EXERCISE PROMPT -
The line with "Ευρωπαϊκές Ταινίες (165, 720)", the line with "Μάρλεϊ, ένας μεγάλος μπελάς (101, 393)", and all lines between them in the material below: return these exactly, and no others.

+++

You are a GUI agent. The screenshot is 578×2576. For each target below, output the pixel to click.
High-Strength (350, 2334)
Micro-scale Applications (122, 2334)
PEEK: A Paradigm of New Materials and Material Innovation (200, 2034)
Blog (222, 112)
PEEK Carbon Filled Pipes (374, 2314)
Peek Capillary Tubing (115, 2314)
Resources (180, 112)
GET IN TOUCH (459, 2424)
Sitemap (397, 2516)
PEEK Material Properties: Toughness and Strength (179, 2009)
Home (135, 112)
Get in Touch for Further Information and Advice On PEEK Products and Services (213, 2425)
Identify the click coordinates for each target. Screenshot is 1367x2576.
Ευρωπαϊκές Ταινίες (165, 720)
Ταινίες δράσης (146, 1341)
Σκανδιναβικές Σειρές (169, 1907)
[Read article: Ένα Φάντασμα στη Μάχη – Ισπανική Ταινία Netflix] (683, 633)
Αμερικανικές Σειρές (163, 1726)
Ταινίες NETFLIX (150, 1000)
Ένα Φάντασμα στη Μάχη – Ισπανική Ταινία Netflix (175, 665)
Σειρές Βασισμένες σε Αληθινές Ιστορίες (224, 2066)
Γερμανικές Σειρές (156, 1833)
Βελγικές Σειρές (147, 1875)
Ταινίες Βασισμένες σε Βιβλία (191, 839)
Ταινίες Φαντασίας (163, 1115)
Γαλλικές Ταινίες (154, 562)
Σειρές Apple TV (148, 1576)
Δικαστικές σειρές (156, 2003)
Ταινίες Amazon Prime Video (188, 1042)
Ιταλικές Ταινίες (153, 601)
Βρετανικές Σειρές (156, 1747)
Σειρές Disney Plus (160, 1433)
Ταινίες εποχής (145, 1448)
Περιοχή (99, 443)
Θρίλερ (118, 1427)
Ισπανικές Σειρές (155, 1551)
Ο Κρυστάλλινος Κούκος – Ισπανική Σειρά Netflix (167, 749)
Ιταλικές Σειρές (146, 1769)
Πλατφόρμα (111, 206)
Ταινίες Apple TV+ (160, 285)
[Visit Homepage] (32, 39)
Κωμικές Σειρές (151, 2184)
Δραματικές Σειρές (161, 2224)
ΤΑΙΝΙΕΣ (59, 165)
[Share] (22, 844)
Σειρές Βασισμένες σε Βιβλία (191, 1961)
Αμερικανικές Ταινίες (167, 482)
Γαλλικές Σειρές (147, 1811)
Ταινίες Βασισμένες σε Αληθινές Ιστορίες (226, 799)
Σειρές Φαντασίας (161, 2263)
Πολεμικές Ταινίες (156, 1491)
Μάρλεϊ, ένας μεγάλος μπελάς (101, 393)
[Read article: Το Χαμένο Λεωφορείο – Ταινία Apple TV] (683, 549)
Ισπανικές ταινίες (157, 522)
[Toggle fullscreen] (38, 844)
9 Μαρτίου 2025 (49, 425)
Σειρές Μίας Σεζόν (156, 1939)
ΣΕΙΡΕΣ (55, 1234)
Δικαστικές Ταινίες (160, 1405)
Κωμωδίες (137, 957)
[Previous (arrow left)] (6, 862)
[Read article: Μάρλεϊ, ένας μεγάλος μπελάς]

+++

EXERCISE ANSWER -
Ευρωπαϊκές Ταινίες (165, 720)
Ταινίες δράσης (146, 1341)
Σκανδιναβικές Σειρές (169, 1907)
[Read article: Ένα Φάντασμα στη Μάχη – Ισπανική Ταινία Netflix] (683, 633)
Αμερικανικές Σειρές (163, 1726)
Ταινίες NETFLIX (150, 1000)
Ένα Φάντασμα στη Μάχη – Ισπανική Ταινία Netflix (175, 665)
Σειρές Βασισμένες σε Αληθινές Ιστορίες (224, 2066)
Γερμανικές Σειρές (156, 1833)
Βελγικές Σειρές (147, 1875)
Ταινίες Βασισμένες σε Βιβλία (191, 839)
Ταινίες Φαντασίας (163, 1115)
Γαλλικές Ταινίες (154, 562)
Σειρές Apple TV (148, 1576)
Δικαστικές σειρές (156, 2003)
Ταινίες Amazon Prime Video (188, 1042)
Ιταλικές Ταινίες (153, 601)
Βρετανικές Σειρές (156, 1747)
Σειρές Disney Plus (160, 1433)
Ταινίες εποχής (145, 1448)
Περιοχή (99, 443)
Θρίλερ (118, 1427)
Ισπανικές Σειρές (155, 1551)
Ο Κρυστάλλινος Κούκος – Ισπανική Σειρά Netflix (167, 749)
Ιταλικές Σειρές (146, 1769)
Πλατφόρμα (111, 206)
Ταινίες Apple TV+ (160, 285)
[Visit Homepage] (32, 39)
Κωμικές Σειρές (151, 2184)
Δραματικές Σειρές (161, 2224)
ΤΑΙΝΙΕΣ (59, 165)
[Share] (22, 844)
Σειρές Βασισμένες σε Βιβλία (191, 1961)
Αμερικανικές Ταινίες (167, 482)
Γαλλικές Σειρές (147, 1811)
Ταινίες Βασισμένες σε Αληθινές Ιστορίες (226, 799)
Σειρές Φαντασίας (161, 2263)
Πολεμικές Ταινίες (156, 1491)
Μάρλεϊ, ένας μεγάλος μπελάς (101, 393)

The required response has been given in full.